I too had the opportunity to know Rabbi Hartman as a leader and teacher, but it was on a much smaller scale when I was much smaller. You see, I am a graduate of the elementary school Hartman founded in Montreal in 1968 called Akiva School, and to this day, it remains one of the most positive and positively Jewish learning experiences of my life. (As an adult, I was also a tenant in the same building as the Hartmans in Jerusalem’s German Colony and it was my pleasure to share their Shabbat table.)

Akiva is a kindergarten through sixth-grade elementary school where children learn three languages, English, Hebrew and French, throughout. Some of the pedagogic choices were wonderful, such as not distributing report cards so that for the students, going to school was learning for learning’s sake and not based on test scores or grades.

Other choices were perhaps more questionable, such as providing third-graders with a course on the Holocaust. Though my mother tells me that it was my favorite class, and I loved the French-Canadian woman who taught me, as a parent myself now, I am convinced there are many, many more important Jewish concepts and episodes in history that day school students should learn before ever touching on the European churban.

As one of the parents in the first Akiva school class described it to me, Hartman really was a force of nature. For example, when I inquired as to what initially attracted this couple to the Akiva vision, the husband replied, “It was him,” meaning Hartman himself.

Hartman was a pulpit rabbi at an Orthodox congregation in Montreal and he saw a need for a new school with a commitment to serious Jewish study along with a focus on bringing people of different levels of Jewish observance, from different parts of the city, together under a new educational model.
---------------
Stated problem:
Proceed with the passage about Rabbi Hartman and Akiva School, picking up right after its last sentence. The listing that comes next has no connection to the text about Rabbi Hartman and Akiva School.

Data:
---------------
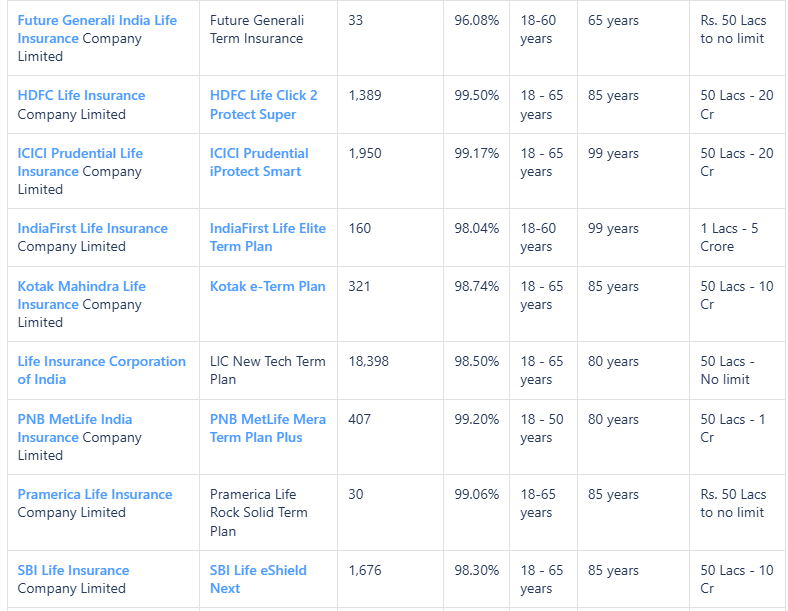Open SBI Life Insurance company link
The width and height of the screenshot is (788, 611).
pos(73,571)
---------------
Task result:
It is hard to underestimate how strong a personality Hartman would have had to be to succeed in establishing Akiva given the fact that, at that time, 70 percent of Jewish kids in Montreal got a Jewish education and there were multiple, long-established offerings across the religious spectrum already in existence. And yet, Hartman managed to convince a whole group of different Jews to come together for the sake of their kids’ education.

Hartman didn’t choose to stay in Montreal to fulfill his vision for the school. Instead, he moved to Israel a year or so after Akiva’s founding, and ended up establishing the machon in Jerusalem in 1976. According to most of the eulogies, Hartman’s choices were all positive in the sense that the Hartman Institute and Hartman himself have both had an amazing influence on Jews and non-Jews alike. But for the families left behind in Montreal, and especially after Hartman opted, at a public meeting in his honor, back in Montreal a few years after his aliya, to berate the assembled with his opinion that no Jewish institution outside of Israel could be of serious value, his legacy is mixed.

Baruch dayan ha’emet.

(Abby W. Schachter is a Pittsburgh-based political columnist. Follow her on Twitter@abbyschachter.)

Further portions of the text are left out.